Level 3 - If one or more of the significant inputs is not based on observable market data, the instrument is included in level 3.
g. Inventories
Inventories (including Stock-in-transit) of Finished Goods, Stock in Trade, Work in progress, Raw materials, packing materials and Stores & Spares are stated at lower of cost and net realizable value. However, materials and other items held for use in the production of inventories are not written down below cost if the finished products in which they will be incorporated are expected to be sold at or above cost.
Cost includes expenditure incurred in acquiring the inventories, production or conversion costs, and other costs incurred in bringing them to their existing location and condition.

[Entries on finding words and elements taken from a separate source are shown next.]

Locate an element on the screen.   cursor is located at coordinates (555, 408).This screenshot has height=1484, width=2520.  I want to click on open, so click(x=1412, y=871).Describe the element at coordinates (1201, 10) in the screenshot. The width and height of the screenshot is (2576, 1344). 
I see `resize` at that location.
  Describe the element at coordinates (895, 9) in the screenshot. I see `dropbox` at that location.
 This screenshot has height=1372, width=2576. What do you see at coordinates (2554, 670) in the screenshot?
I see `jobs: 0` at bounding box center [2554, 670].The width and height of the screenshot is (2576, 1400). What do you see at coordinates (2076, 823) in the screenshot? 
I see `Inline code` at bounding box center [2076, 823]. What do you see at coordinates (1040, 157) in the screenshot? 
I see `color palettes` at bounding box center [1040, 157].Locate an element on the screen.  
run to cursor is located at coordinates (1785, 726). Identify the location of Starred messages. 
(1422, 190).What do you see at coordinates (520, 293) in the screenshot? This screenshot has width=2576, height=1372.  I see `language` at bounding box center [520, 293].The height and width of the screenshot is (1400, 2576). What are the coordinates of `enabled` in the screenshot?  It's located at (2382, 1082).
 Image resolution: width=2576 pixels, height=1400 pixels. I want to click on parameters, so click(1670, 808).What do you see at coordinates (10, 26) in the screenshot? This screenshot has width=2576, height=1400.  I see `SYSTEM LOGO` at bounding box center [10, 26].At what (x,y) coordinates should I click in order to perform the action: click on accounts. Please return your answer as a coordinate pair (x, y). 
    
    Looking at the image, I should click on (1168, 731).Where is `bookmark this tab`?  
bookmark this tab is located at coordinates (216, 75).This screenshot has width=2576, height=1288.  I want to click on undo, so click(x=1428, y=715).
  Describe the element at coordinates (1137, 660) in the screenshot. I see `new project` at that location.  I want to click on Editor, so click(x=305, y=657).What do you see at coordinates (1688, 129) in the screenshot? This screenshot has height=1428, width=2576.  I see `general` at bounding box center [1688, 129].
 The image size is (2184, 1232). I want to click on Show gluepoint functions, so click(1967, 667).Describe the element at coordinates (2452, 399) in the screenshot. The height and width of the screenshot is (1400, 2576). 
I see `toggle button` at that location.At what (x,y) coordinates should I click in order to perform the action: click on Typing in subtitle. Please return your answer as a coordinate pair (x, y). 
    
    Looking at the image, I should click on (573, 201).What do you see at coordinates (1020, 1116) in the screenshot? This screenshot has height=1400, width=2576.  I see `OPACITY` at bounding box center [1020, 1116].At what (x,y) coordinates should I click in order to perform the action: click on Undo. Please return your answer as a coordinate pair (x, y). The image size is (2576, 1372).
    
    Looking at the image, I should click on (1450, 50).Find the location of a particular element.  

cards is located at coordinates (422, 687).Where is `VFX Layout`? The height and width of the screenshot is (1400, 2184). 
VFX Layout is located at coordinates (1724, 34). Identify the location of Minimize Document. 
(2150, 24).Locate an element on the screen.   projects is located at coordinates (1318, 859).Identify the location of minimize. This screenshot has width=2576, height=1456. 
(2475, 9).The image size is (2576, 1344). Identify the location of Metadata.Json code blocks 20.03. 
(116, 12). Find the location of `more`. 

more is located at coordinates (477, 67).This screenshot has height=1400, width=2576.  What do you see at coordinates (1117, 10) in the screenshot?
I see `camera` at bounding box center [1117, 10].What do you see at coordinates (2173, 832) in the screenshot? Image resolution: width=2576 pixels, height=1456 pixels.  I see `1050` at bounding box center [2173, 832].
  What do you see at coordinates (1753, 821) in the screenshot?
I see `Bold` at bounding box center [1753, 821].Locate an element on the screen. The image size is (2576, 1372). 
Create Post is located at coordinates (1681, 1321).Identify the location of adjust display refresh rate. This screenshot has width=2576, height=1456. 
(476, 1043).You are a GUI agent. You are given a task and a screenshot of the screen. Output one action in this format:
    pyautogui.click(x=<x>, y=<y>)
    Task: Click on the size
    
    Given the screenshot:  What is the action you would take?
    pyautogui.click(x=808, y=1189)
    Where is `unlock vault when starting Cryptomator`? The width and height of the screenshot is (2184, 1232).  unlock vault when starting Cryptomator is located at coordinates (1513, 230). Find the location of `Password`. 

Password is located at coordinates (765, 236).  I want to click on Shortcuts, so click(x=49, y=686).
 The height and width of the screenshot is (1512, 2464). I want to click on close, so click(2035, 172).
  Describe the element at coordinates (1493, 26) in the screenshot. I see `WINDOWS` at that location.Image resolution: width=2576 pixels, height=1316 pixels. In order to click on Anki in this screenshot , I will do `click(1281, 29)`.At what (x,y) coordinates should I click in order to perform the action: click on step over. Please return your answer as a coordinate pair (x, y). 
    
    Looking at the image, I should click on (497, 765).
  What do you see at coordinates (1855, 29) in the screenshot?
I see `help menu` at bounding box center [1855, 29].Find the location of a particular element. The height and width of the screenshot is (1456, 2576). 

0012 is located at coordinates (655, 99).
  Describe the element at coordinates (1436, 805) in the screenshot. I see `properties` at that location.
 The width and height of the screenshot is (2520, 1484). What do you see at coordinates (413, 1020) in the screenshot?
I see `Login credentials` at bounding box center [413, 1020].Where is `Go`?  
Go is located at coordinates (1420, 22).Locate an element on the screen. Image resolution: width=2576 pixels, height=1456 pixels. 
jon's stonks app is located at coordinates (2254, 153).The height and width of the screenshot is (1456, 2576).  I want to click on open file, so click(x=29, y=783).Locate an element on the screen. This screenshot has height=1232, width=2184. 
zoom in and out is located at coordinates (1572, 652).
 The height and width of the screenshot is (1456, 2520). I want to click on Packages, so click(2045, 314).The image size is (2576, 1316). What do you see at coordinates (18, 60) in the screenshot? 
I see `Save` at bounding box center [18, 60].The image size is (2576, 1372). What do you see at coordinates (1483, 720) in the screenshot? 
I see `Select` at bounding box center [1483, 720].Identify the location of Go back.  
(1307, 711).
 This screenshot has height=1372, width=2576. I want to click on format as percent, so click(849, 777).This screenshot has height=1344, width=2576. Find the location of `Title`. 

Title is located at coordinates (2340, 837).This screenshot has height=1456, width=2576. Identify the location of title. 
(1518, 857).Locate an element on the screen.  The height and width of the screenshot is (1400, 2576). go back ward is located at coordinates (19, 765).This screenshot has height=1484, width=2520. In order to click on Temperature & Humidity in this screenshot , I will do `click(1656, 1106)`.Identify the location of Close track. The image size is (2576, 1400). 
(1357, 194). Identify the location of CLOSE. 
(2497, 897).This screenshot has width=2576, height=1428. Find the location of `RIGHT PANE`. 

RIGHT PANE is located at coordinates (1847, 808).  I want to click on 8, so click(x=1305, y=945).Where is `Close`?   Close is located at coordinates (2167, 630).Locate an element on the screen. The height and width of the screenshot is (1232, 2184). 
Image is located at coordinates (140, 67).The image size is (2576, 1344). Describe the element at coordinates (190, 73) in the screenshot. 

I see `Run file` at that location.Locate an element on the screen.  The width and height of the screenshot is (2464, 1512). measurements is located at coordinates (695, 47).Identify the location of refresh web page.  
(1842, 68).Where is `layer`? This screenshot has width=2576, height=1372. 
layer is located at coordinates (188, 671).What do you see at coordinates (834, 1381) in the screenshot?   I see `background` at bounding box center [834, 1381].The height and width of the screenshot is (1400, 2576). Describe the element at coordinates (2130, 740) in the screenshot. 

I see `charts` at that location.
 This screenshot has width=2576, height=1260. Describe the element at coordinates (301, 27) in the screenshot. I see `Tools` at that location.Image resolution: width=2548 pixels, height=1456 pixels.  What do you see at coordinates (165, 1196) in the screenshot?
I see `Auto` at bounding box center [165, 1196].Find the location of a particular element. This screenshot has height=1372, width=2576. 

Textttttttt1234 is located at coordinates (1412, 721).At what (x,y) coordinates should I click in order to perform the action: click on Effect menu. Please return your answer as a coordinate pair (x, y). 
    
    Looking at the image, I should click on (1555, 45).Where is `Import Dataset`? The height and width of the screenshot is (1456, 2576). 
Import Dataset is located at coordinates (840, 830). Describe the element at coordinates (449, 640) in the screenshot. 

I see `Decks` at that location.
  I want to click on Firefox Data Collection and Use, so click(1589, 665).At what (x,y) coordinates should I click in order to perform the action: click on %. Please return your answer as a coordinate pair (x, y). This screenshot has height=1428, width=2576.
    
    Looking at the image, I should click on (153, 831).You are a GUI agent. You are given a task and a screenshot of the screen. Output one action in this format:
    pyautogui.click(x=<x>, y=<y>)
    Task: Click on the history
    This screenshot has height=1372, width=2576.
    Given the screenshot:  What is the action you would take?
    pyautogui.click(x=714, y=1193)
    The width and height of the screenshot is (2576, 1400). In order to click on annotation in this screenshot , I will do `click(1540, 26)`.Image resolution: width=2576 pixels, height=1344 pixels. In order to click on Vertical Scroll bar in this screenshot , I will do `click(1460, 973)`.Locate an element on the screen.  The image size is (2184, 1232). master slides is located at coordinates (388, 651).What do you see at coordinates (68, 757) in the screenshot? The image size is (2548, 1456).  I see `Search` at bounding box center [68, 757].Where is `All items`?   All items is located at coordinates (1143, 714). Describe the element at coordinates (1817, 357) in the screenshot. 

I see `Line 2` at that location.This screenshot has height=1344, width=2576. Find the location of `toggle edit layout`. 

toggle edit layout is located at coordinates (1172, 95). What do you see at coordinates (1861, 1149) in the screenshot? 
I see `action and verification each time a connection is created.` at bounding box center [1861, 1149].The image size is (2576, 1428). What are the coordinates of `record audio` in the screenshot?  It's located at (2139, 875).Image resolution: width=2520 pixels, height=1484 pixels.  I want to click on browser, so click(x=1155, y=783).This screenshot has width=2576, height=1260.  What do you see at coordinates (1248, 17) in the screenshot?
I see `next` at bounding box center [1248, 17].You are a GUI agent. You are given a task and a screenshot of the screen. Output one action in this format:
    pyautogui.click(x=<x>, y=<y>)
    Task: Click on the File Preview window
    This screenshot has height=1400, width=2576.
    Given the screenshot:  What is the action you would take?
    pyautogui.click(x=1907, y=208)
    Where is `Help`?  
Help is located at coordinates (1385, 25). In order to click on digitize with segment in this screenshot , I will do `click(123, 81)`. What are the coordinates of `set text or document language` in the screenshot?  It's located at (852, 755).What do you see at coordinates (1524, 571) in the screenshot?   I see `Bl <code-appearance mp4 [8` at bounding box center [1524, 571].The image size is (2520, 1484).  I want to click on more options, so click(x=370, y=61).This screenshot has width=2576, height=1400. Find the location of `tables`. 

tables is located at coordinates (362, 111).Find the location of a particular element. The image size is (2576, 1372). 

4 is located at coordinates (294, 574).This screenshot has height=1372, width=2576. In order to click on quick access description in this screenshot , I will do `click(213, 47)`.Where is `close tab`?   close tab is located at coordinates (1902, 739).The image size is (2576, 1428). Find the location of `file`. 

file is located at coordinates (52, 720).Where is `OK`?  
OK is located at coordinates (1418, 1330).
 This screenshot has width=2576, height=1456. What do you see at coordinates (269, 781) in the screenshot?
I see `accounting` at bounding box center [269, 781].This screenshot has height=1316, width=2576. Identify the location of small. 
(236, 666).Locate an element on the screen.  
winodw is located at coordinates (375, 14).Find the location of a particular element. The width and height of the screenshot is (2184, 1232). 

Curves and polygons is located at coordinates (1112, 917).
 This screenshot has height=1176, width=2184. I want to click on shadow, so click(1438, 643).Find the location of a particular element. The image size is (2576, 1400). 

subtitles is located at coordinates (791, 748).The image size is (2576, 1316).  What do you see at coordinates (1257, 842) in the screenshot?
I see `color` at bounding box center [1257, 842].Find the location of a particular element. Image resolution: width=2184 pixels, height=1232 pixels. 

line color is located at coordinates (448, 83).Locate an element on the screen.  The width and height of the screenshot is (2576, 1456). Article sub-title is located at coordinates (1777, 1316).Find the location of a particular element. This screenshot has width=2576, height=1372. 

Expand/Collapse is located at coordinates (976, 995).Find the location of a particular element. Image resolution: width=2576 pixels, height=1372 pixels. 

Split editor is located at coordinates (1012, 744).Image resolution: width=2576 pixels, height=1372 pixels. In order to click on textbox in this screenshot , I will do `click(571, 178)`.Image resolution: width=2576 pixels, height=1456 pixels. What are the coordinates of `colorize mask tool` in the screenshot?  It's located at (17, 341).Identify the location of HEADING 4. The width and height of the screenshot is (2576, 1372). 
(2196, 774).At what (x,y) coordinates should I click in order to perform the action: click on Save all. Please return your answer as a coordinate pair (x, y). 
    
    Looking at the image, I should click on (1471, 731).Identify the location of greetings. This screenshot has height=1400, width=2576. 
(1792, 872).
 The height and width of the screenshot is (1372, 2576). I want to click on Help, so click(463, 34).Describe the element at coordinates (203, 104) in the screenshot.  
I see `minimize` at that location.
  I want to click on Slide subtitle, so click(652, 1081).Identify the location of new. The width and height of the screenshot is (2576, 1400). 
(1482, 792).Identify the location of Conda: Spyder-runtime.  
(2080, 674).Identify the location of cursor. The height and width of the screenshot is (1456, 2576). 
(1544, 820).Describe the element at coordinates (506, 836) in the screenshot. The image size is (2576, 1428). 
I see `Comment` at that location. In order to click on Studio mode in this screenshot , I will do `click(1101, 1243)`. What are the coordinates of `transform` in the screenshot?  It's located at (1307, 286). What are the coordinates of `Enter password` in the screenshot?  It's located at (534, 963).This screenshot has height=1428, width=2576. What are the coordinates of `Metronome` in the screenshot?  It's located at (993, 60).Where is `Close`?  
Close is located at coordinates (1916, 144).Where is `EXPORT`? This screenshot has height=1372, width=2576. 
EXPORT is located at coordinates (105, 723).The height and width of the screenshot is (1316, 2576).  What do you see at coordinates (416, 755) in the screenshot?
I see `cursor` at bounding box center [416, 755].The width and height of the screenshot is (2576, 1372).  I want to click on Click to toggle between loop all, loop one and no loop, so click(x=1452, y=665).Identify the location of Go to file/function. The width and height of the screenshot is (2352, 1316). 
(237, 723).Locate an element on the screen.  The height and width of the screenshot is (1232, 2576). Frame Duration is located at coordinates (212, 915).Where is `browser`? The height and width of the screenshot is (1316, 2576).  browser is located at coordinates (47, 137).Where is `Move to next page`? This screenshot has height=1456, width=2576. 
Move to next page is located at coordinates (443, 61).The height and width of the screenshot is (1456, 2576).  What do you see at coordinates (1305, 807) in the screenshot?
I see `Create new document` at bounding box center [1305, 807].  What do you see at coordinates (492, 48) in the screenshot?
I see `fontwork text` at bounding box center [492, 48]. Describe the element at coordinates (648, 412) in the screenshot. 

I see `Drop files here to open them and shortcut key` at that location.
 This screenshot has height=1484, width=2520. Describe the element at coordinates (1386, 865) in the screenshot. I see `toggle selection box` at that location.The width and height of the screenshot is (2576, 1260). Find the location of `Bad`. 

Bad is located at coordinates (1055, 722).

Net realizable value is the estimated selling price in the ordinary course of business, less estimated costs of completion and the estimated costs necessary to make the sale.
Cost of Raw Materials, Packing Materials, Stores and Spares, Stock in Trade and other products are determined on First in first out (FIFO) basis and are net of GST.
Cost of Work in progress and Finished Goods is determined on First in first out (FIFO) basis considering direct material cost and appropriate portion of manufacturing overheads based on normal operating capacity.
Obsolete, slow moving and defective inventories are identified at the time of physical verification of inventories and wherever necessary, the same are written off or provision is made for such inventories. Finished goods and work in progress are written down if anticipated net realizable value declines below the carrying amount of the inventories and such write down to inventories are recognized in statement of profit & loss. When reason for such write down ceases to exists, then write down is reversed through statement of profit and loss account.